Text segment.

-- Start --

Section 11.    Source and Amount of Funds

         Assuming the Company purchases the maximum of 1,000,000 shares that we are obligated to purchase pursuant to the offer at a purchase price of $20.00 per share, the Company expects the maximum aggregate cost to be approximately $20,288,000, including estimated fees and expenses of approximately $288,000. If as many as 1,225,000 shares are tendered under the offer and the Company elects to purchase all of the additional 225,000 shares, the Company expects the maximum aggregate cost to be approximately $24,806,000, including estimated fees and expenses of approximately $306,000.

         The Company intends to fund approximately $15,000,000 of the purchase of shares pursuant to the offer and the payment of related fees and expenses by applying cash and investments currently held by the Company and dividends to be paid to the Company by its subsidiaries during February and March 2003.

-- End --

Data provided.
-- Start --

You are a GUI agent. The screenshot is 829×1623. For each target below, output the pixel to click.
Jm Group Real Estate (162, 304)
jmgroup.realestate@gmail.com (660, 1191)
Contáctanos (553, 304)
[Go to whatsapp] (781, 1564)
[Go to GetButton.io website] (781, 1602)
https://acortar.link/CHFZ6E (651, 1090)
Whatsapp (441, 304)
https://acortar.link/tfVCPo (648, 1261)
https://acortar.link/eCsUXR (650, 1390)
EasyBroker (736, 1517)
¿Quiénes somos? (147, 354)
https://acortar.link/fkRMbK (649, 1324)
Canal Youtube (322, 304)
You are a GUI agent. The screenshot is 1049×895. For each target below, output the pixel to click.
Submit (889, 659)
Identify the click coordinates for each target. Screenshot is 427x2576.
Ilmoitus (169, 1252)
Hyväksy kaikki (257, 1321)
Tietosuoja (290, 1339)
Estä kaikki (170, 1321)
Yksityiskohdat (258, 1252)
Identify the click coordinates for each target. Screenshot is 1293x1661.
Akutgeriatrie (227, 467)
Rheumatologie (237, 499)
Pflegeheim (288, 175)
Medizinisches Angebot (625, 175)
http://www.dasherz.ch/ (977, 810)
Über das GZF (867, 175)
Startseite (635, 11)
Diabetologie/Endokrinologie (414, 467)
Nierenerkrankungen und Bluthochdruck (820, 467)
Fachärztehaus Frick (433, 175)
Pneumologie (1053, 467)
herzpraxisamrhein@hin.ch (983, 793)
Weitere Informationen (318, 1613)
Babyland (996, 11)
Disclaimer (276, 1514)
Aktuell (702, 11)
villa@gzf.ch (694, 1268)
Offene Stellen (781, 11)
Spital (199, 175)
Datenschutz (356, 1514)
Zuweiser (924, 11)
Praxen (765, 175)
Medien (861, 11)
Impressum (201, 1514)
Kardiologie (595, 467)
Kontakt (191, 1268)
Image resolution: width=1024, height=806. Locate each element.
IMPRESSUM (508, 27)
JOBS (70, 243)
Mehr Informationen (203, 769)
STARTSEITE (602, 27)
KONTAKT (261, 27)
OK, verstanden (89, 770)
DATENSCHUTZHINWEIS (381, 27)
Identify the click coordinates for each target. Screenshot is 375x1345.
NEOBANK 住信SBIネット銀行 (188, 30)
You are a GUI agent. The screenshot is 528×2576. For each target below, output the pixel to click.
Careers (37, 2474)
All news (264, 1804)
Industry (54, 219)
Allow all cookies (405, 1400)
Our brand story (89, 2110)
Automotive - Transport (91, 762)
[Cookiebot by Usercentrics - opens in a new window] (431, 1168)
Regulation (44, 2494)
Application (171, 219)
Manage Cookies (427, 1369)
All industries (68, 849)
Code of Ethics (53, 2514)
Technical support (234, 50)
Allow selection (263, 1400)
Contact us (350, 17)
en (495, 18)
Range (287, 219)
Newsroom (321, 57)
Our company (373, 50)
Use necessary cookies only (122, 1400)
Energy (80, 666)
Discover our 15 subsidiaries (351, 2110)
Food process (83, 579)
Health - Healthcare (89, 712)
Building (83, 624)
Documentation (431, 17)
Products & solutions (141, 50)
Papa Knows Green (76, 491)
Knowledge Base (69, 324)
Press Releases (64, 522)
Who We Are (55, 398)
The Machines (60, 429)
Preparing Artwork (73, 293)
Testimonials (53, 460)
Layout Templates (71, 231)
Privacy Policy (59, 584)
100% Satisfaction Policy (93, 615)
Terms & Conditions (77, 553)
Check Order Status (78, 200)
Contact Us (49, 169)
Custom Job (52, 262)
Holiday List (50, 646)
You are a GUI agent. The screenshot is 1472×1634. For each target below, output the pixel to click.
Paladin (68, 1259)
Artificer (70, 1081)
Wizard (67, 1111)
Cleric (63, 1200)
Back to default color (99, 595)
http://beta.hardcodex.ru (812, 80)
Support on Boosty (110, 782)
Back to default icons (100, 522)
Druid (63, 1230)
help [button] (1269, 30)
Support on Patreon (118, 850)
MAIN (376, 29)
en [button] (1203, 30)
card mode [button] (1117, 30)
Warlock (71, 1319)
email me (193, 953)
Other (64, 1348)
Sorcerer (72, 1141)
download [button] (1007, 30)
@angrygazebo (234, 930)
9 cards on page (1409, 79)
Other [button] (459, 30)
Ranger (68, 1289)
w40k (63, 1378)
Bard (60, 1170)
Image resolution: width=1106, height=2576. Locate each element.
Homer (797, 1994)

-- End --

Tasks to perform.
**a)** Answer these questions using the section on the source and amount of funds:
(i) What purchase price per share is assumed?
(ii) What are the estimated fees and expenses if 1,225,000 shares are purchased?
(iii) About how much of the purchase does the Company intend to fund from cash, investments and subsidiary dividends?
**b)** Carry on the section on the source and amount of funds with new text that begins after its final sentence.
The entries are separate material and have no connection to the funding section.

Answers provided.
**a)**
(i) $20.00 per share.
(ii) Approximately $306,000.
(iii) Approximately $15,000,000.

**b)**
         If the Company requires more than $15,000,000 in order to purchase shares validly tendered under the offer and pay related fees and expenses, the Company expects to finance the additional funds requirements by drawing against a $10,000,000 revolving line of credit that it proposes to establish with Bank One, N.A., Chicago, Illinois (“Bank One”). Bank One has issued a commitment letter to the Company to establish the revolving line of credit for the purpose of funding stock repurchases and working capital needs, with a proposed maturity date for the repayment of principal and all accrued unpaid interest of two years from the date of establishment. In accordance with that commitment letter, interest on the unpaid balance of the loan is expected to be payable quarterly at a rate of 90-day LIBOR plus 125 basis points and there is expected to be a commitment fee on the unused balance of 15 basis points per annum. Establishment of the credit facility is subject to the execution and delivery of a mutually acceptable loan agreement, which is expected to include usual and customary covenants, including an agreement by the Company not to incur other debt without Bank One’s consent, an agreement that the Company will not pledge to others its investments in its subsidiaries, and an agreement to maintain its capital and the capital of its subsidiaries at “well capitalized” levels as that term is defined by bank regulatory agencies.

         The Company expects to repay any amounts advanced to it by Bank One under the line of credit on or before its maturity through future dividends to be received from its subsidiaries.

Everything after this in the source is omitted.